Not Chance. We would ask him if he wanted to, but he just kept in the background.
I have a segment of footage of Chance when we put the video camera on him as that is what we thought he wanted. He kept peeking around to the front of the camera. We thought he just wanted to see himself and there was probably some of that.
But when we focused the camera on him, there was also a look on his face of deep contemplation, like he was trying to figure things out.
I put my head down on my husband's chest at this point and kind of groaned as my husband sighed.
|Chance looks like he is thinking and figuring things out.|
Then there was the point where we kept telling Chance to "stop pulling on that."(we think he kept pulling on the lens cap for the camera. That is our best guess from what we can see in the video) We repeated that phrase several times and our poor deaf boy just kept going along probably wondering why his parents had a look of disapproval on their faces.
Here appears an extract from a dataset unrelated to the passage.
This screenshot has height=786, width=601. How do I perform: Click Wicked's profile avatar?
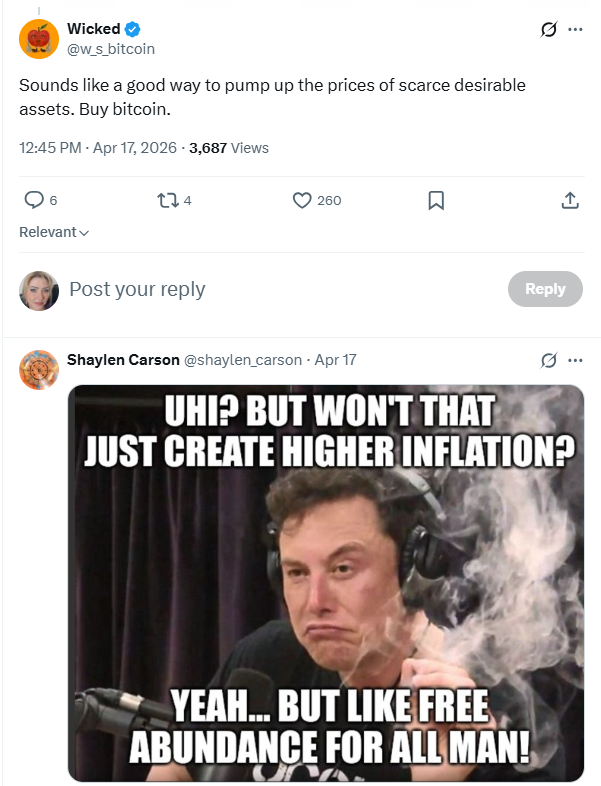point(39,38)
It is a little heartbreaking to look back now and watch Chance knowing that all the while during those times in his life that he was deaf and no one knew.
I wonder if he felt alone.
Did he long to hear again?
Did he wonder in confusion why he could not hear anything anymore?
Was he scared?
Oh how I wish I could comfort that small deaf boy that he was and snuggle him and let him know that it was alright. That we would help him and that he was not alone.